▸ **Exercise requirements**
Rescale the rows below by multiplying every coordinate in the answers by 1.35 and rounding to whole numbers, with halves rounded up. Reproduce all the lines with the requests unchanged, and leave the pictures out.

(Entries for locating words and elements)
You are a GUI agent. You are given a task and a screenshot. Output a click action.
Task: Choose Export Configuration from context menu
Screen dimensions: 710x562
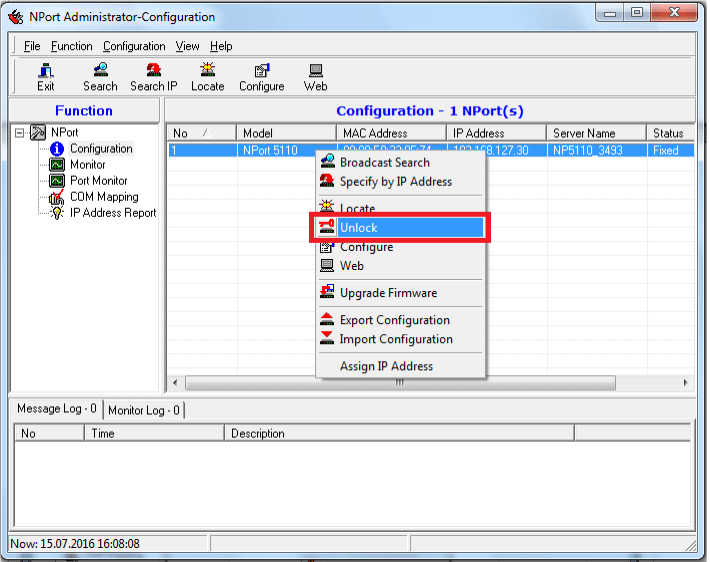394,320
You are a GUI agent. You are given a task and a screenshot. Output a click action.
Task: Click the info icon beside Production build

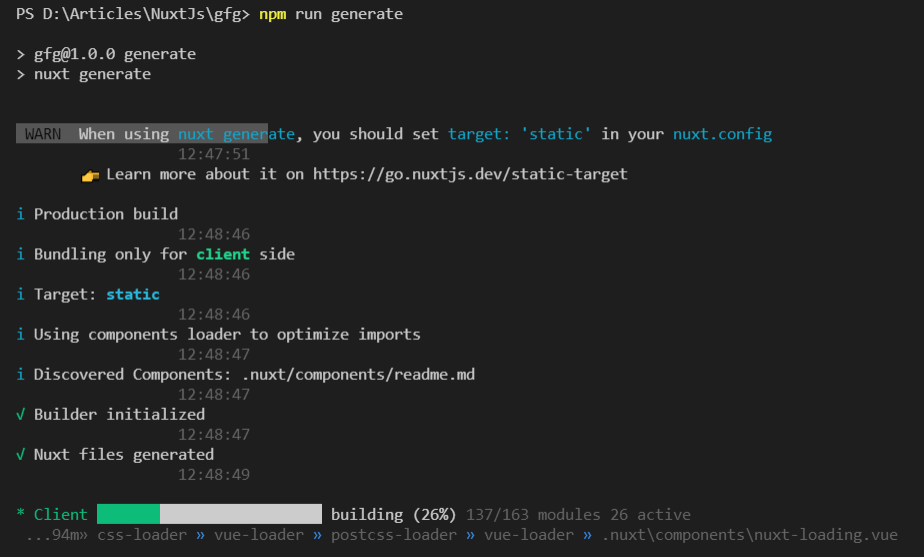21,214
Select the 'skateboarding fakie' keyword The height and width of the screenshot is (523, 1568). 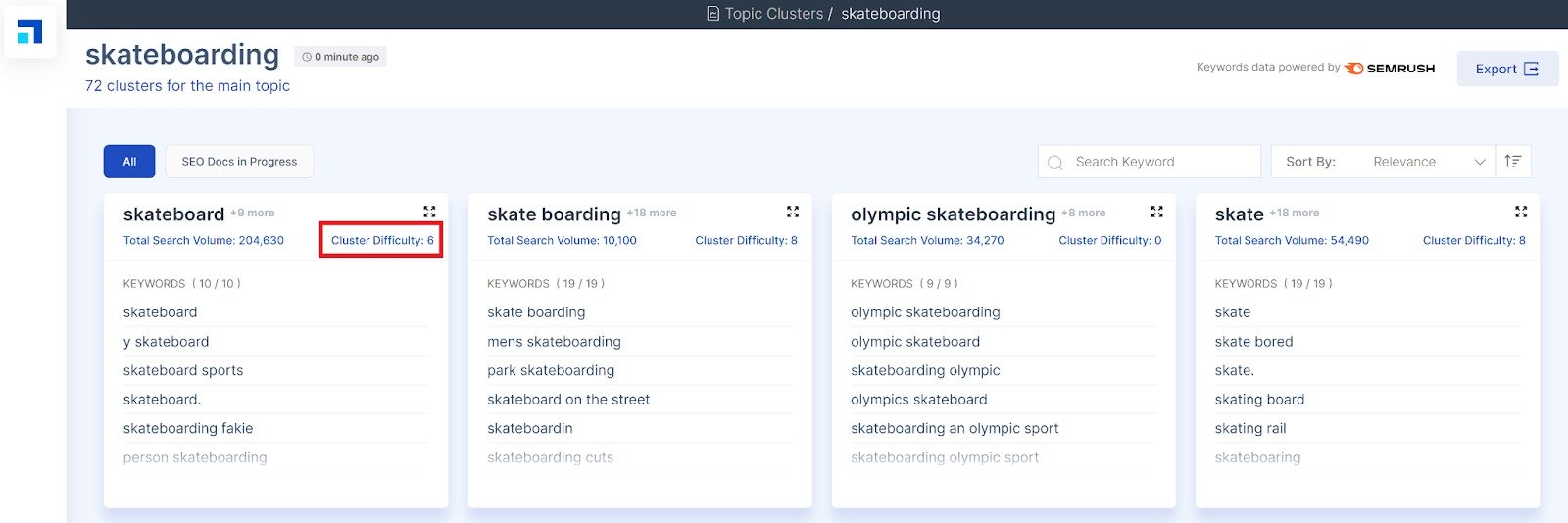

▸ **Solution for this problem**
You are a GUI agent. You are given a task and a screenshot. Output a click action.
Task: Choose Export Configuration from context menu
Screen dimensions: 710x562
532,432
You are a GUI agent. You are given a task and a screenshot. Output a click action.
Task: Click the info icon beside Production build

28,289
Select the 'skateboarding fakie' keyword The height and width of the screenshot is (523, 1568). 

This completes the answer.